Structural Search Manual¶
A practical guide to finding code structures with ast_match, relational operators, and pattern wildcards.
Structural search lets you find code by describing what it looks like, not by writing queries against AST node types. Instead of asking "find nodes where type = 'call' and name = 'eval'", you write the code pattern you're looking for: eval(__X__).
Getting Started¶
Your First Pattern¶
-- Find all calls to print() in a file
SELECT file_path, start_line, peek
FROM ast_match('src/main.py', 'print(__X__)');
__X__ is a wildcard — it matches any single expression and captures it as X. The rest of the pattern (print(...)) is literal structure that must match exactly.

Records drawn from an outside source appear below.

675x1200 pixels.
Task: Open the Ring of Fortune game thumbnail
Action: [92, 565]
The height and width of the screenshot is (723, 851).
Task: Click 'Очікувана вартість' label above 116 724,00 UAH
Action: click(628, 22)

Patterns Match Structure, Not Text¶
A pattern like print(__X__) doesn't grep for the string "print" — it parses the pattern as actual code, builds an AST, and matches that AST structure against the source AST. This means:
print(__X__)matchesprint(42),print(foo.bar),print(a + b)— any single-argument call toprint- It does NOT match
print(a, b)— that has two arguments, but the pattern has one - It does NOT match
my_print(x)— the function name must beprint
Globs Work Too¶
-- Search across all Python files
SELECT file_path, start_line, peek
FROM ast_match('src/**/*.py', 'print(__X__)');
Wildcards¶
Simple Wildcards¶
| Pattern | Meaning |
|---|---|
__X__ |
Named wildcard — matches one node, captures it as X |
__ |
Anonymous wildcard — matches one node, no capture |
Wildcards use UPPERCASE names to avoid conflicting with Python's __dunder__ methods. __init__ is lowercase, so it's treated as literal code, not a wildcard.

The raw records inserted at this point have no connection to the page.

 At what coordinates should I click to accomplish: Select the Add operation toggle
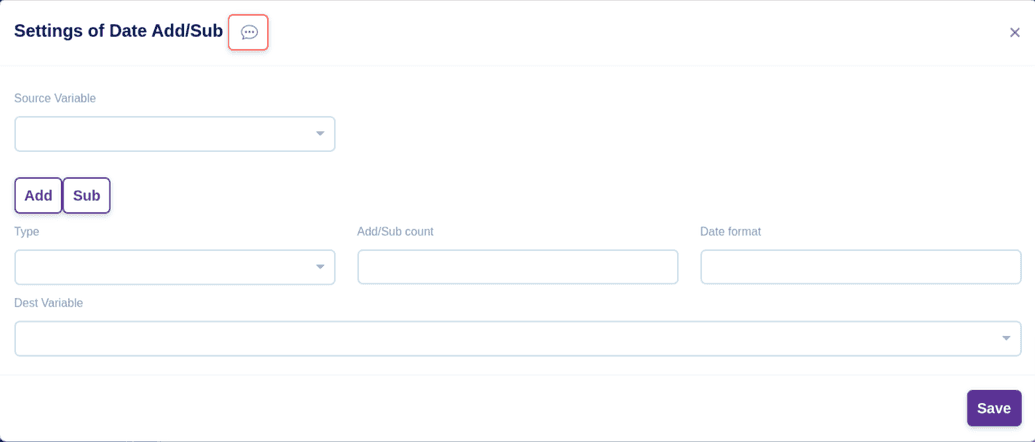[x=38, y=195]
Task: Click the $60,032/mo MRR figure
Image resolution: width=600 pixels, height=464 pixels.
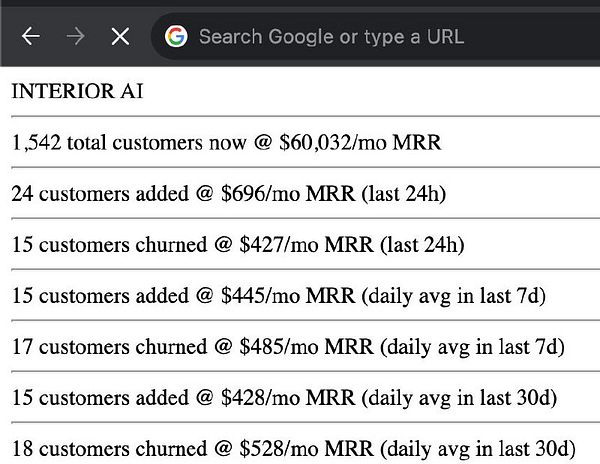Action: click(x=360, y=142)
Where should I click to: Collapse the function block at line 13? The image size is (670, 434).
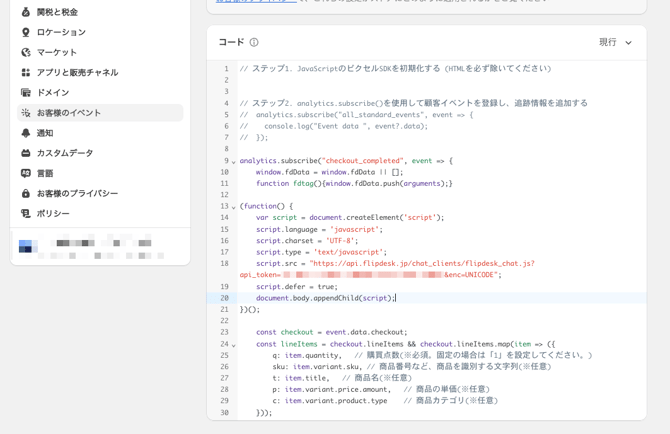coord(234,207)
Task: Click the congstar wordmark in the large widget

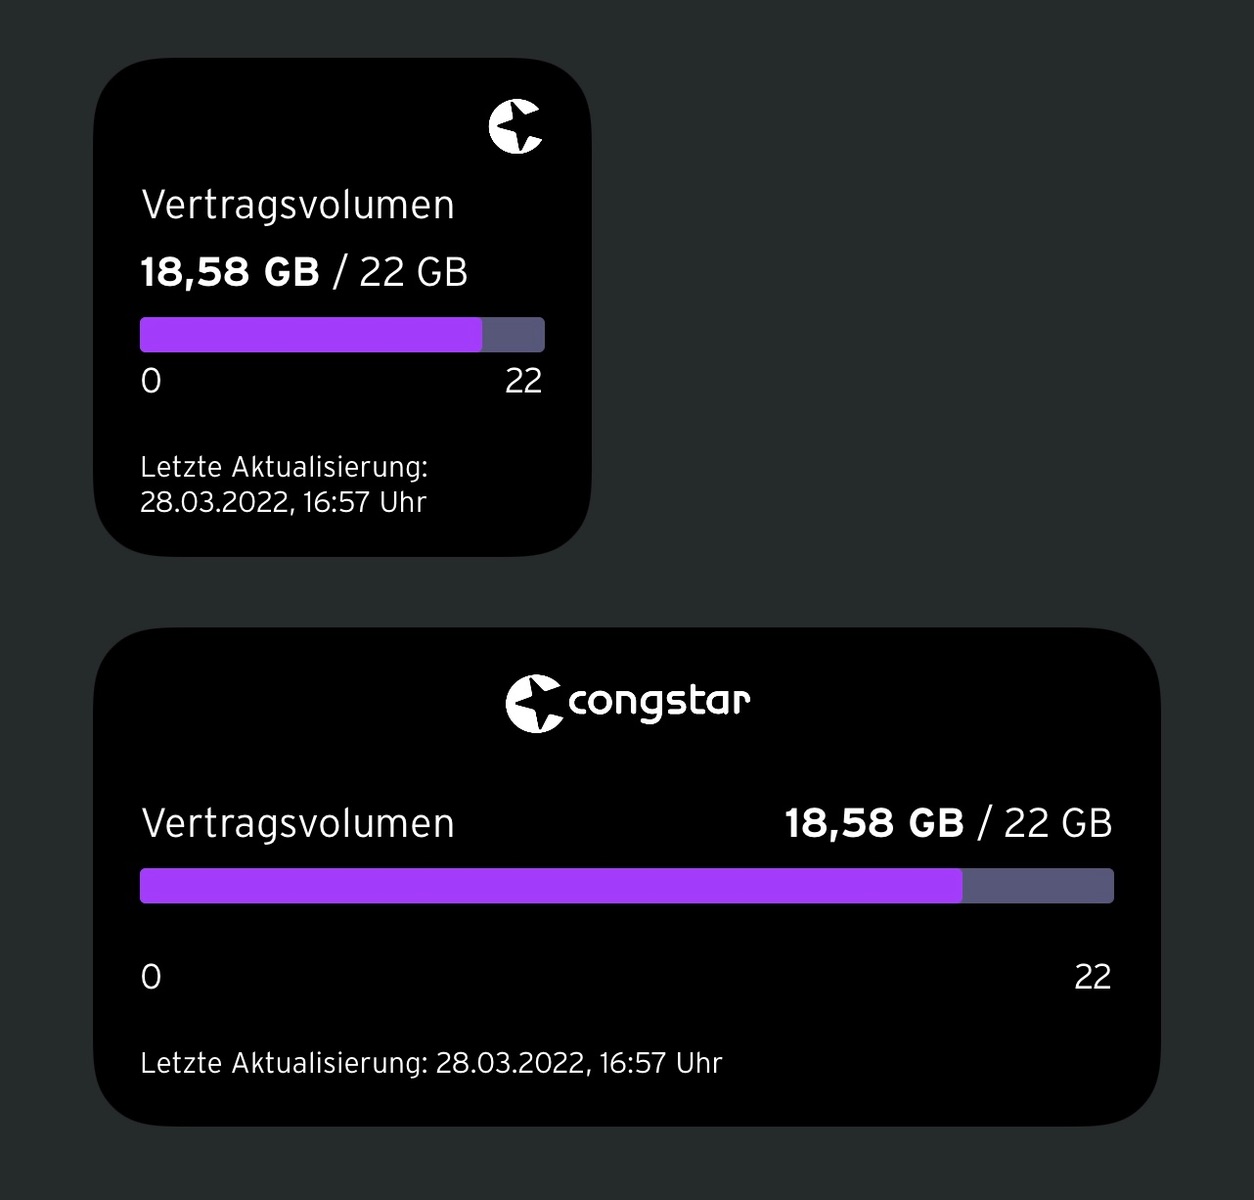Action: 659,702
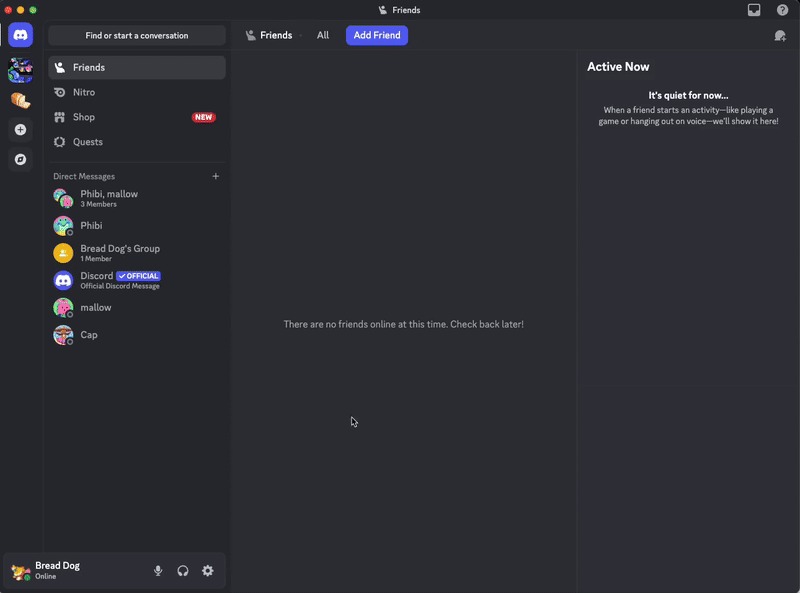The width and height of the screenshot is (800, 593).
Task: Open the inbox icon in title bar
Action: coord(754,10)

-- Capture both function name and argument
SELECT
captures['F'][1].name as func_name,
captures['X'][1].peek as argument
FROM ast_match('src/**/*.py', '__F__(__X__)');
-- Match any 3-argument call, only capture the last argument
SELECT captures['Z'][1].peek
FROM ast_match('src/**/*.py', '__F__(__, __, __Z__)');
Working with Captures¶
Every match returns a captures column — a MAP from capture names to LISTs of structs:
SELECT
captures['F'][1].name, -- function name
captures['F'][1].type, -- AST node type
captures['F'][1].peek, -- source code text
captures['F'][1].start_line -- location
FROM ast_match('src/**/*.py', '__F__(__X__)');
The [1] index is needed because captures are always lists (variadic wildcards can capture multiple nodes). For simple wildcards, the list always has exactly one element.
The convenience macro ast_capture saves typing:
Same-Name Constraints¶
When the same capture name appears multiple times, all positions must match the same source text:
-- Find self-equality: x == x, a == a (but not a == b)
SELECT captures['X'][1].peek
FROM ast_match('src/**/*.py', '__X__ == __X__');
-- Find self-addition: x + x
SELECT captures['X'][1].peek
FROM ast_match('src/**/*.py', '__X__ + __X__');
Variadic Wildcards¶
The Problem: Exact Structure¶
Without variadics, patterns must match the exact structure:
-- This only matches functions whose ENTIRE body is a single return
-- i.e., `def f(x): return x` — not `def f(x): print(x); return x`
SELECT * FROM ast_match('src/**/*.py', 'def __F__(__): return __X__');
Real functions have multiple statements, docstrings, setup code. Exact matching is too rigid.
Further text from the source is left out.